Copy the entries from the line with "960x510 pixels. Task: Click" up to and including the line with "tap(542, 399)", leaving out the pictures.
=== SUPPLIED INFORMATION ===
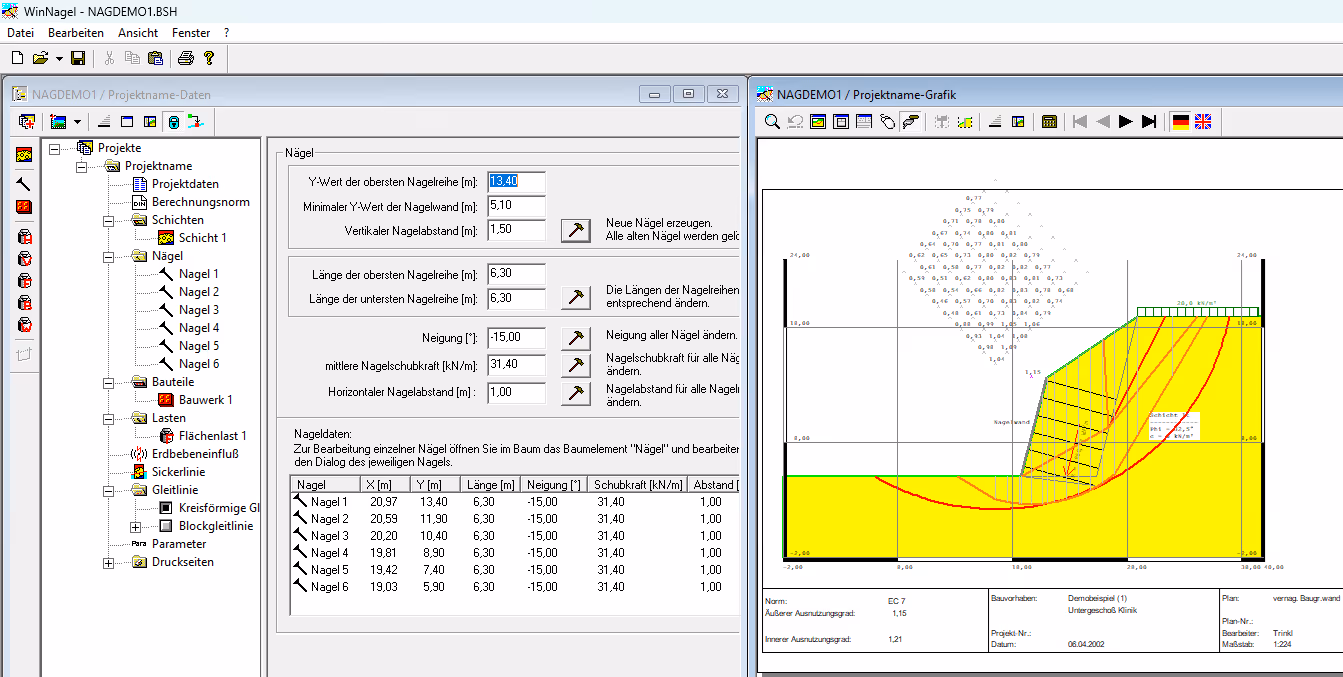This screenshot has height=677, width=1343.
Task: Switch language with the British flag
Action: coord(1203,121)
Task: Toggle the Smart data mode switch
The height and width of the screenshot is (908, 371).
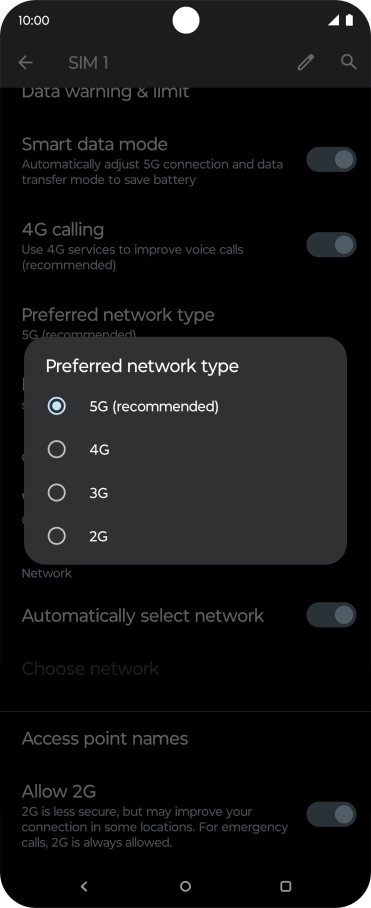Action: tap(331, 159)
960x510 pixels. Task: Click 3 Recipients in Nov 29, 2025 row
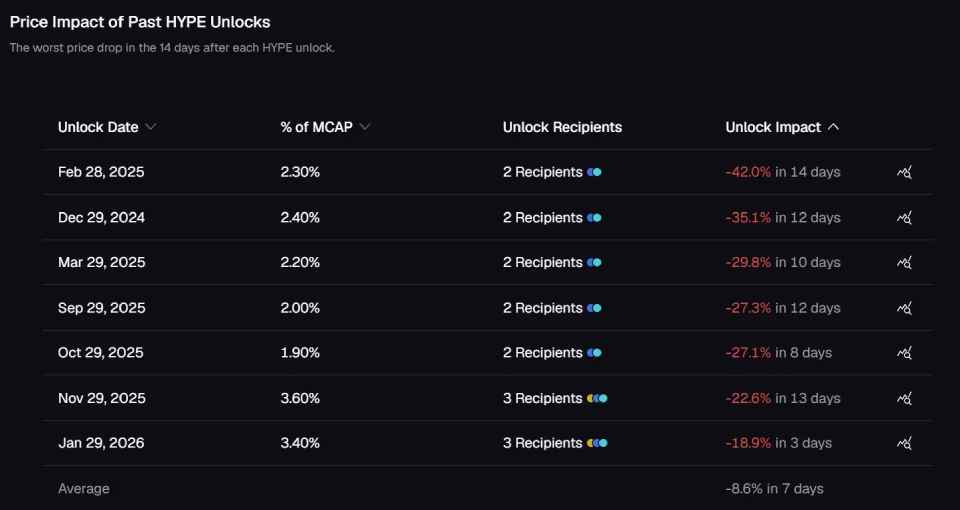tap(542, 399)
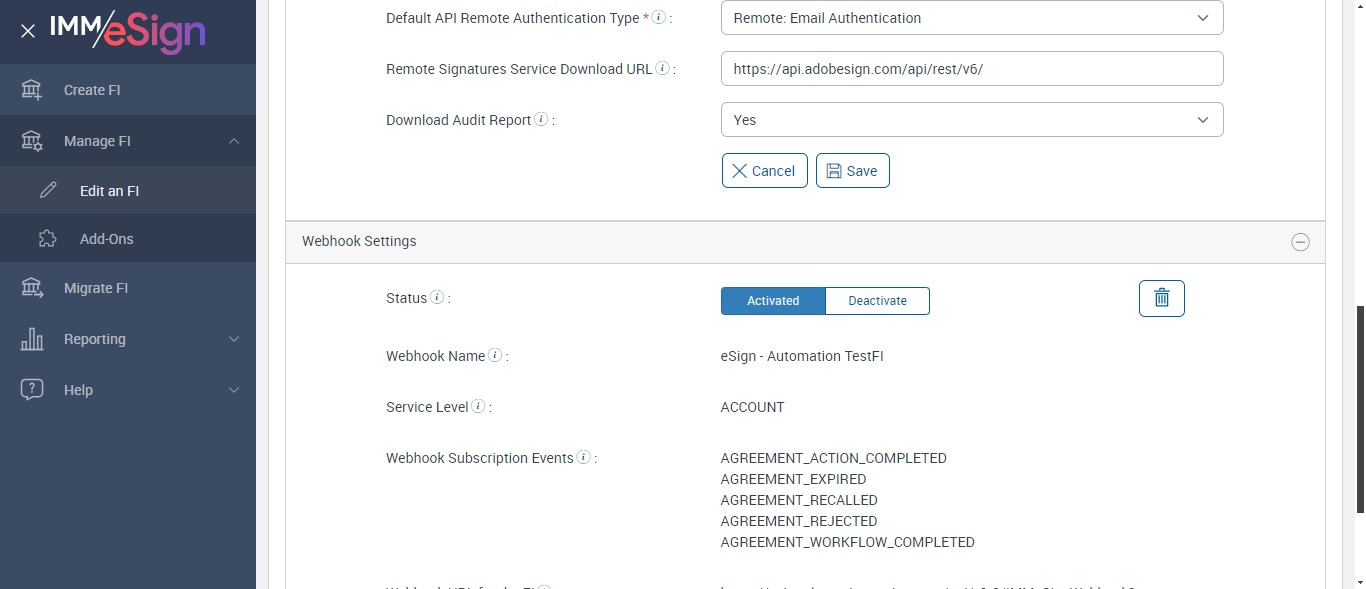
===
=== SUPPLIED INFORMATION ===
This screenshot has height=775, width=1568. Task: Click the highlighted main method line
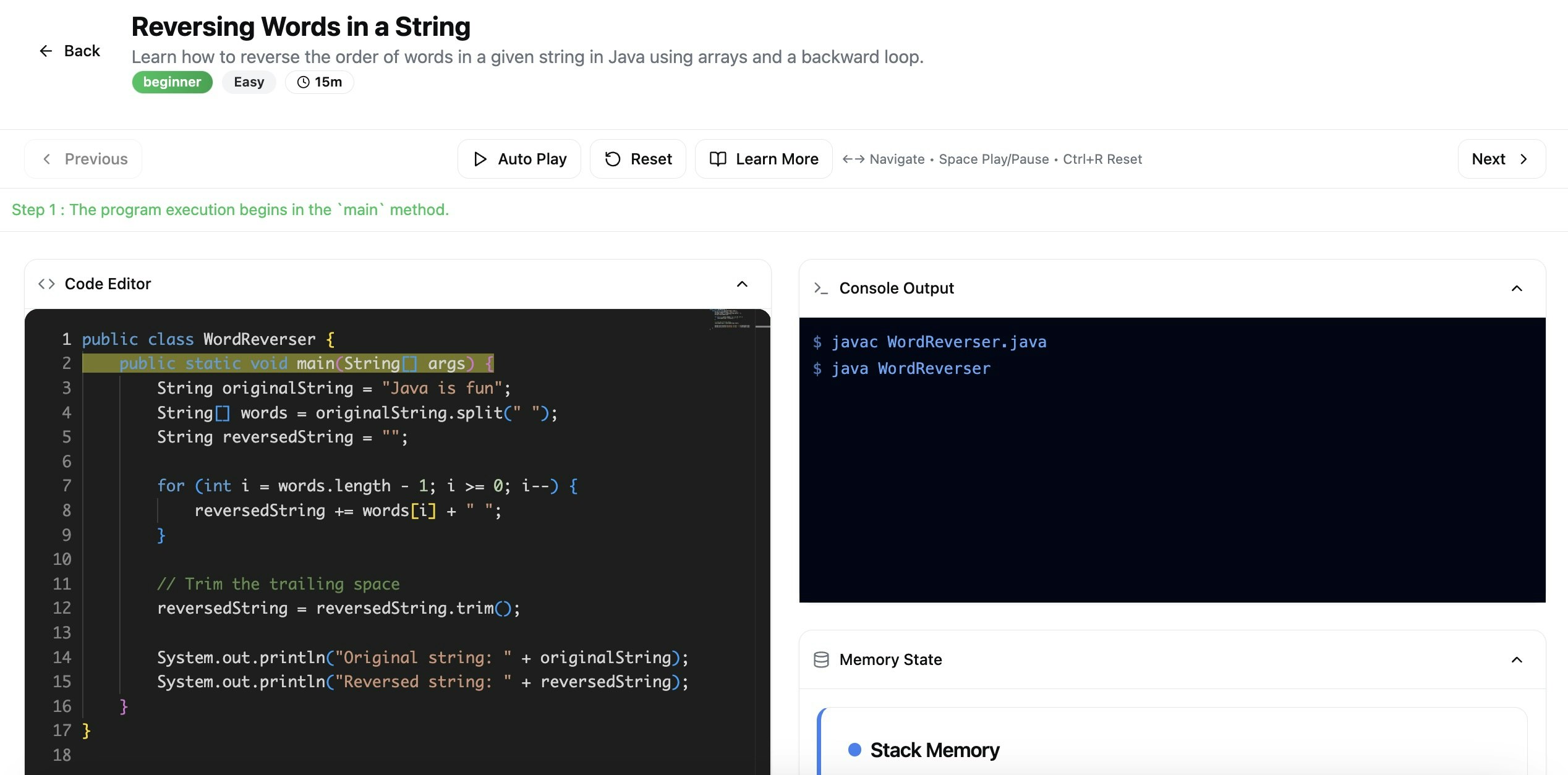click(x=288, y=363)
===
THE RESULT -
960x510 pixels. Task: Click 3 Recipients in Nov 29, 2025 row
tap(542, 399)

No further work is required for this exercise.